Kazan foi membro do Partido Comunista e, anos depois, se tornou um anticomunista por conhecer de perto as mazelas desta ideologia.
O filme explora o dilema interno de Malloy. Ele é homem dividido entre a tentação da vida fácil e a luta contra a corrupção. No carro, está propenso a delatar o grupo e o irmão tenta convencê-lo do contrário.
A cena é bonita porque, em meio à exasperação de Charley, ele não consegue esconder o amor e o instinto de proteção em relação ao caçula.
Neste domingo, 30, completam-se 70 anos desde que Sindicato de Ladrões conquistou o Oscar. Mesmo depois de tanto tempo, o filme continua atual, especialmente quando se observa a realidade de muitos sindicatos no Brasil.
A ética de Malloy ganha destaque quando, a mando de seu chefe, ele, sem saber, atrai para a morte um homem bom prestes a denunciar o grupo.

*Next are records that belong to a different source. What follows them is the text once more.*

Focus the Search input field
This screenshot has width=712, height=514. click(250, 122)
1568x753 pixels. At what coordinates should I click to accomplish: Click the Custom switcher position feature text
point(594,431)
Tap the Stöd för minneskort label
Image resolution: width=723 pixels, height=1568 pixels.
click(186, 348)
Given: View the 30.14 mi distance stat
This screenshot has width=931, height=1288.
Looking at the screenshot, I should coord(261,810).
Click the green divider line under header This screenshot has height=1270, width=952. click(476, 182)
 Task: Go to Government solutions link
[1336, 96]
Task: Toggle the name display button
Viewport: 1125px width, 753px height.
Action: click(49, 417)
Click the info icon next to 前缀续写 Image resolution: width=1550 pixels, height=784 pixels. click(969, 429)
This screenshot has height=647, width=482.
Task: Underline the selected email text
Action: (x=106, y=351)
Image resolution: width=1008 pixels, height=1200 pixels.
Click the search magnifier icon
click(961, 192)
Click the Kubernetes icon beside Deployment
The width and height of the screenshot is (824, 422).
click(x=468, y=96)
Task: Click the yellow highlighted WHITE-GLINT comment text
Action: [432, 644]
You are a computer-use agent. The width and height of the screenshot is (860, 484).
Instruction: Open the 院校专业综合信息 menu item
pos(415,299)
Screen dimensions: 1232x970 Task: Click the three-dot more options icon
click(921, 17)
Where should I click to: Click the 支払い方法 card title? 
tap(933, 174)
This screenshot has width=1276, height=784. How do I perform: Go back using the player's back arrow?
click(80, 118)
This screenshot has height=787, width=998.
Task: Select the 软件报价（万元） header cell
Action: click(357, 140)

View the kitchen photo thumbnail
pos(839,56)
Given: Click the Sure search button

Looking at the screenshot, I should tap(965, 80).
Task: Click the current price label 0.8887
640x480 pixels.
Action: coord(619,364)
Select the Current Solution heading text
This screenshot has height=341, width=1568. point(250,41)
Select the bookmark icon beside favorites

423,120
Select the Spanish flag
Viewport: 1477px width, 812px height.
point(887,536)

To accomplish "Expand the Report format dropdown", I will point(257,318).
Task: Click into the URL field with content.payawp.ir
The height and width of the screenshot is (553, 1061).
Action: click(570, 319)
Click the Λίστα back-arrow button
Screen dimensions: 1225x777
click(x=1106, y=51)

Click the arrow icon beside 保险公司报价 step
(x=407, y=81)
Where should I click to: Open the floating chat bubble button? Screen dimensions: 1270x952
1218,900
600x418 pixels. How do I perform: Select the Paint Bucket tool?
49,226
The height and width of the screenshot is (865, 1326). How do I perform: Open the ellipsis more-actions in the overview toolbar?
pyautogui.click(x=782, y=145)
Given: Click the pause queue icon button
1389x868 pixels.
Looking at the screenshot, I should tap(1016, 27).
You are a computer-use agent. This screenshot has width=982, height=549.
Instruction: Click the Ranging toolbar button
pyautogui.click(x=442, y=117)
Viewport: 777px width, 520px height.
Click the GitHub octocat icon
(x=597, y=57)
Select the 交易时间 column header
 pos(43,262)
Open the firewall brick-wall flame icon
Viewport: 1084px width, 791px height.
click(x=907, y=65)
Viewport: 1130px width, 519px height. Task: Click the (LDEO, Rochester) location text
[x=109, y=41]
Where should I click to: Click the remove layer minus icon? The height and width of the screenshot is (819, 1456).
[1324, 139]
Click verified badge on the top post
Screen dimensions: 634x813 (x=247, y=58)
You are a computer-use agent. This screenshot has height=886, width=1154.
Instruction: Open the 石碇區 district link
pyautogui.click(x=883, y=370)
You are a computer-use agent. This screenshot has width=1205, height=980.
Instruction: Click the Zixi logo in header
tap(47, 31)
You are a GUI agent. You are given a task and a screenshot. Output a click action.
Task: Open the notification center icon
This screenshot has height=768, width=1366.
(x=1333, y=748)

Malloy, protegido do chefe, é um ex-lutador de boxe frustrado. Destruiu sua carreira por causa de apostas.
O sindicato, chefiado por Johnny Friendly (Lee J. Cobb), se envolvia em crimes como a exploração de trabalhadores no porto de Nova York, manipulando cargas e se beneficiando de subornos. Quem tentava delatar o esquema era assassinado. Friendly mantinha seu poder através de ameaças constantes e controle sobre os membros do sindicato.
O dilema de Malloy, sempre trajando jaquetas de estilo rebelde, ganha força quando ele conhece Edie Doyle (Eva Marie Saint), irmã da vítima, e descobre a força dela por trás do luto. Malloy também se encanta com os sermões do padre Barry, um homem corajoso que desafia a máfia.
Protagonista e coadjuvante
A profundidade com a qual Brando expôs essa turbulência interna o elevou, com seu carisma de galã, à condição de um dos maiores nomes, senão o maior, da história do cinema.
Karl Malden, que interpreta o padre, também tem performance notável. Especialmente na cena em que, depois de criticar abertamente o roubo do sindicato, ele é erguido por um elevador de carga, sendo reverenciado pelos próprios criminosos.
A cena se passa em um depósito industrial, utilizado para armazenar mercadorias. Ficou como o símbolo de um “tribunal” onde a honestidade do padre repudia a corrupção dos criminosos. Eles mesmos baixam a cabeça diante da culpa, em uma bela sacada de Kazan.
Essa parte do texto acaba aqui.